Cuando me contaron la leyenda de Cantuña, me divertí mucho. ¿Quién iba a imaginar que un personaje tan anónimo sería capaz de engañar a Lucifer?
Cuando hago una pausa al vértigo en el que nos movemos en la actualidad y observo las cenefas, columnas, frisos y más detalles que decoran los templos coloniales del Quito antiguo, miro cosas importantes.
Entre los ángeles, vírgenes, santos y querubines se mezclan serpientes, mazorcas de maíz, piñas y jaguares. Entonces, concluyo que la belleza de la ciudad vieja es producto de la astucia de Cantuña, mezclada con la irreverencia de los maestros artesanos que impulsaron la arquitectura colonial.
Cuando era niño y pisaba esas piedras ancestrales que guardan mucha historia, nunca me detuve a observar. Luego de estudiar arquitectura descubrí en ellas las transgresiones sociales que guardan y el por qué la historia le da a Quito protagonismo en la Independencia.
Hoy como trovador puedo describir a la ciudad vieja en estos versos musicalizados:
Mira qué plazas, mira qué templos/ Mira qué casas, qué monumentos/ Qué filigrana y qué detalles/ Cuelgan balcones, bordan las calles/ Muy colorida es la historia.
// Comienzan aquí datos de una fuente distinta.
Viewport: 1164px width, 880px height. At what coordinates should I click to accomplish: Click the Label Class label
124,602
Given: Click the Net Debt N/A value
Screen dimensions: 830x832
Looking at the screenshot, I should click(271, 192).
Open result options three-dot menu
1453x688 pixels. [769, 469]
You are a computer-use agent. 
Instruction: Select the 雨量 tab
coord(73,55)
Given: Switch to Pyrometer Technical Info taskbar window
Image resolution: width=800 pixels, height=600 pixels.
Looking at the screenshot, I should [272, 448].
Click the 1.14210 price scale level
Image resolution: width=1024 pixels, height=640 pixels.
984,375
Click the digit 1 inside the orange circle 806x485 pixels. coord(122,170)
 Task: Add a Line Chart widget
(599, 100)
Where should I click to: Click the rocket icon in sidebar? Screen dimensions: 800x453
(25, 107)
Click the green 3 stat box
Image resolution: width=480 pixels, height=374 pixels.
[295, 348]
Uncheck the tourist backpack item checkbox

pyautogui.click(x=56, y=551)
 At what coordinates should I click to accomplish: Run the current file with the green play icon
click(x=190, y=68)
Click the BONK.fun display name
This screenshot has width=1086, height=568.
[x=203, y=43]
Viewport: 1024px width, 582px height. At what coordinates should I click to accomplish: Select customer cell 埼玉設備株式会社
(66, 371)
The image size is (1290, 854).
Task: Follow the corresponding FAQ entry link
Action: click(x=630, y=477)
Salen palomas de campanarios/ De los jardines lirios y nardos/ El mal olor se va con el tiempo/ A la nariz vuelve el incienso/ A muchas hierbas huele la historia.
En los altares, los santos duermen/ con osadía por los dinteles/ Cuelgan mazorcas serpientes piñas/ Saltan jaguares de las cornisas/ Muy atrevida es la historia.